> **THE PROBLEM**: Show all lines from the listing below that contain "screenshot".

== Segment start ==

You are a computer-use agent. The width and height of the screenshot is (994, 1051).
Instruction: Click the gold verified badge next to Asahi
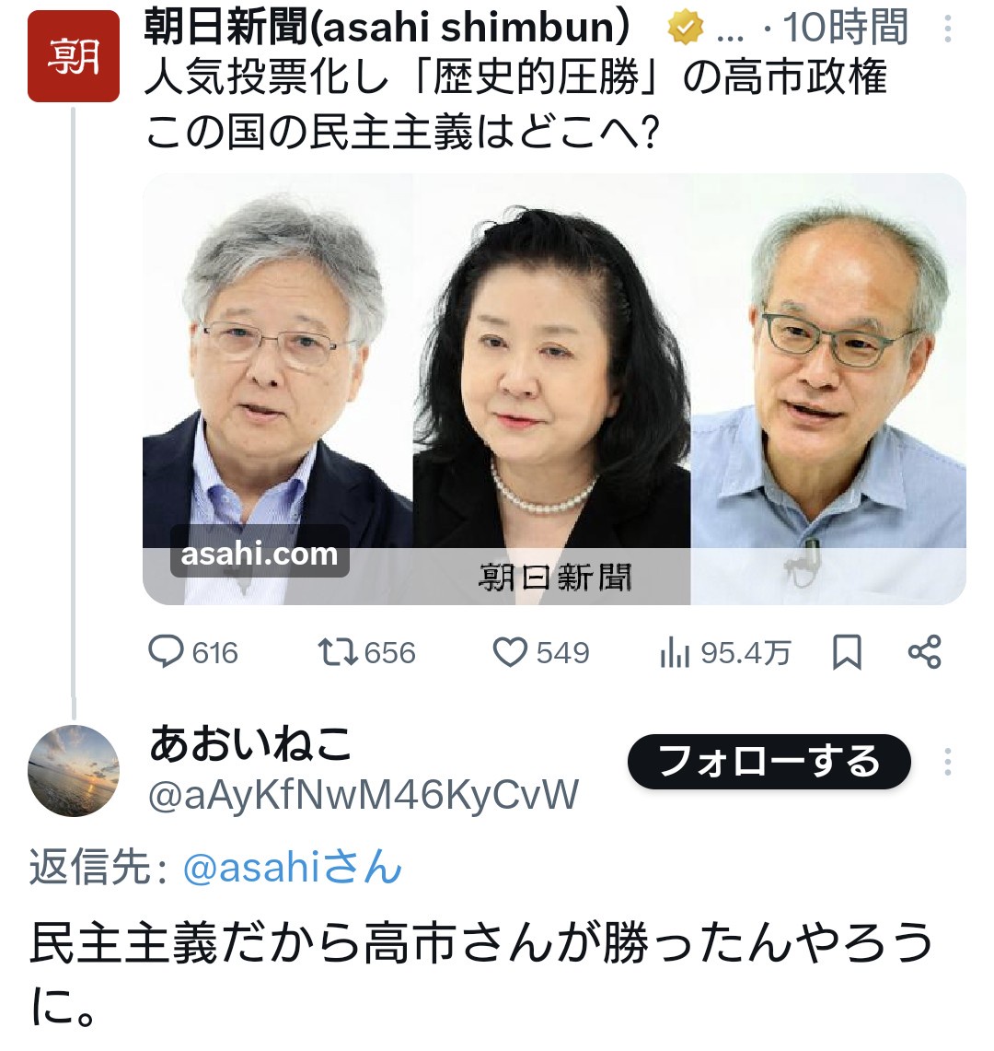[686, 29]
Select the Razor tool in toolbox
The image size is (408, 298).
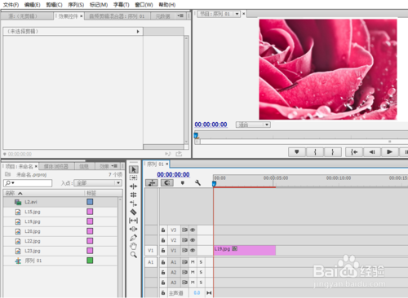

== Segment end ==
== Segment start ==

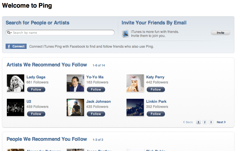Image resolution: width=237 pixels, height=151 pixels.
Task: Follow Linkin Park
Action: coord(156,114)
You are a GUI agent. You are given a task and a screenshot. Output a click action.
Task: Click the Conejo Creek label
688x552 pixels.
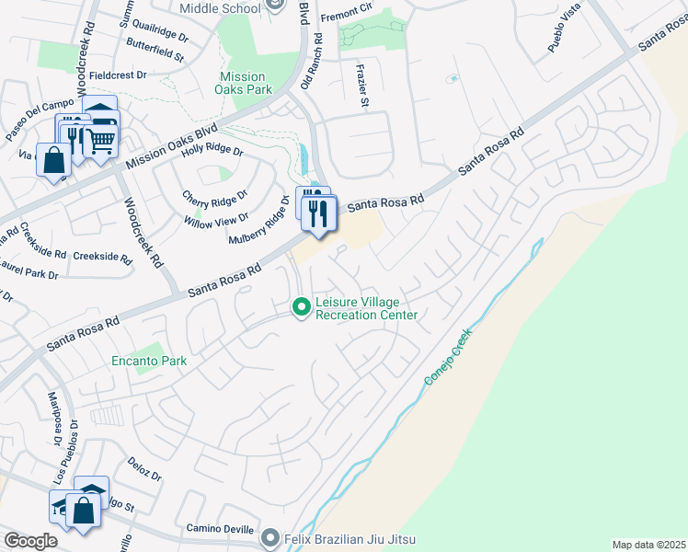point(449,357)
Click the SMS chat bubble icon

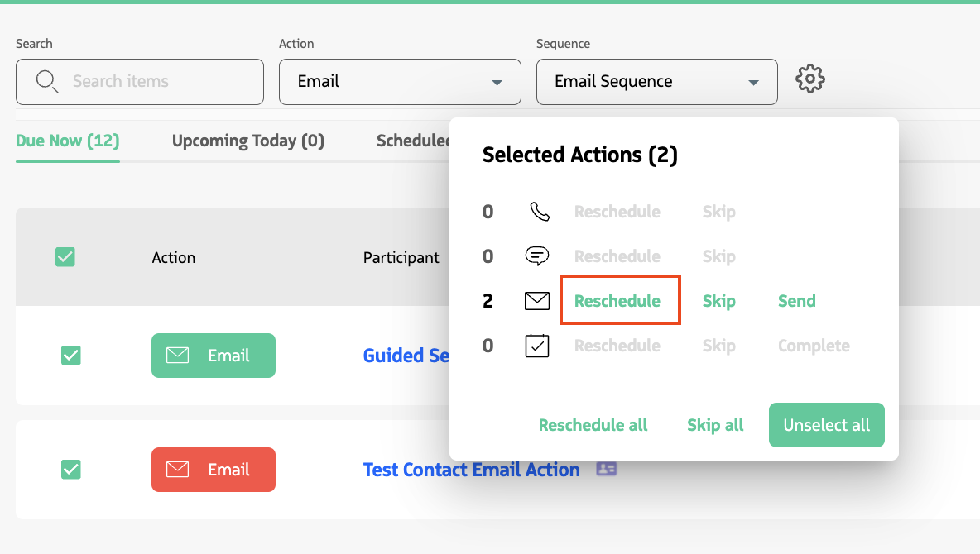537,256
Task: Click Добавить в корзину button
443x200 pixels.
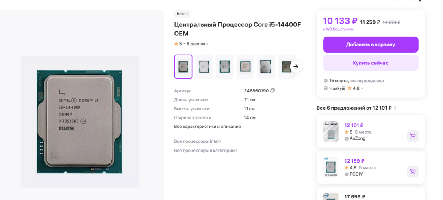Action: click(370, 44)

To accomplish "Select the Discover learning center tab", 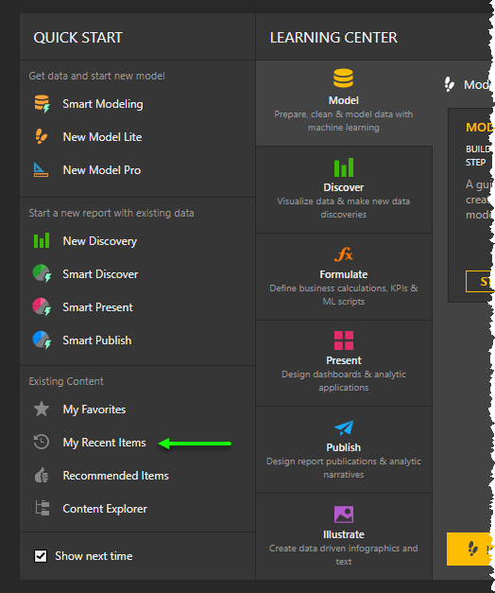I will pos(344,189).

== Segment end ==
== Segment start ==

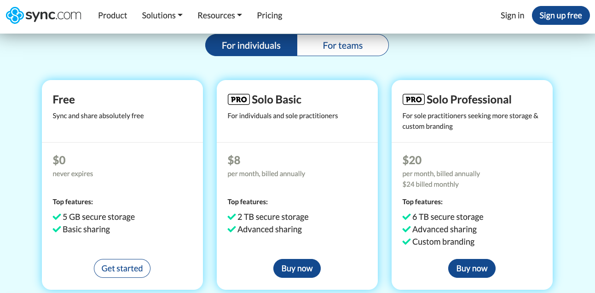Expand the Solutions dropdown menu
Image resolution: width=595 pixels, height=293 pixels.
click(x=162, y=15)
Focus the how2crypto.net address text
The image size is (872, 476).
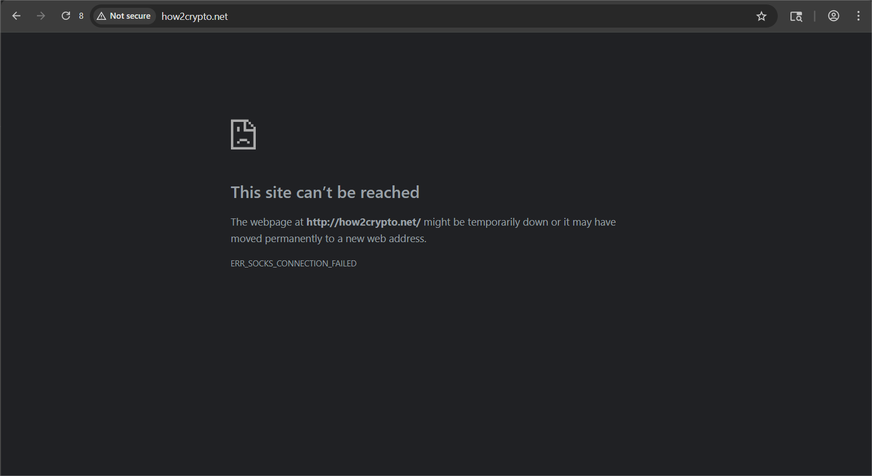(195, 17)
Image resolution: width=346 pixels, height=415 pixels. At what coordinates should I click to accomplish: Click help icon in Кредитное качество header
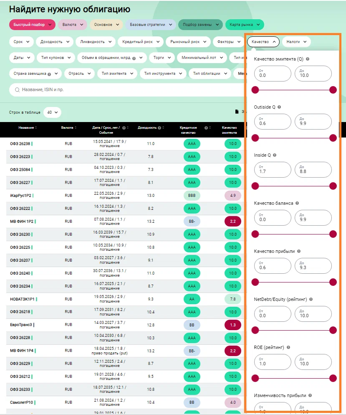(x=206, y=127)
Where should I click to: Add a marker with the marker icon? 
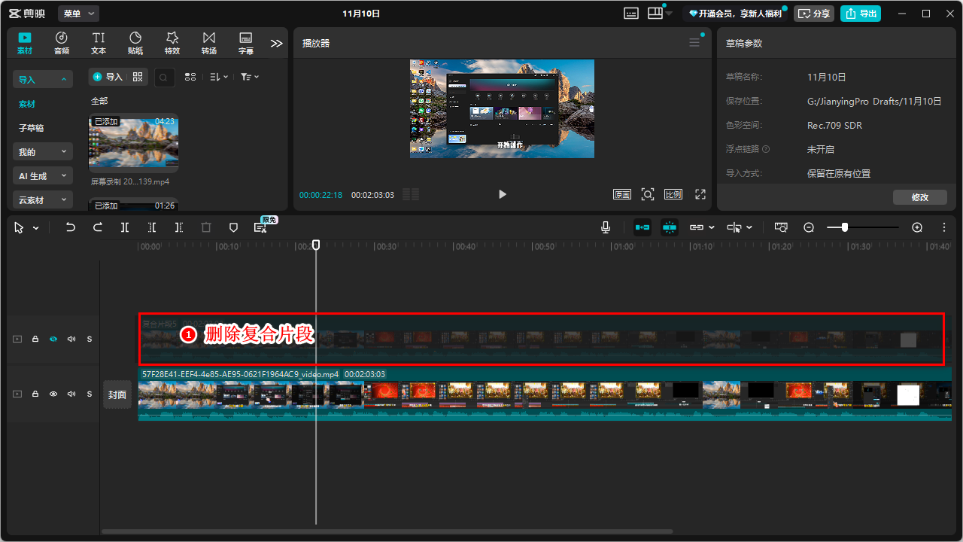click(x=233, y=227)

== Segment end ==

> **SOLVED PROBLEM**:
You are a computer-use agent. The width and height of the screenshot is (994, 1051).
You are a GUI agent. You are given a task and a screenshot. Output a click action.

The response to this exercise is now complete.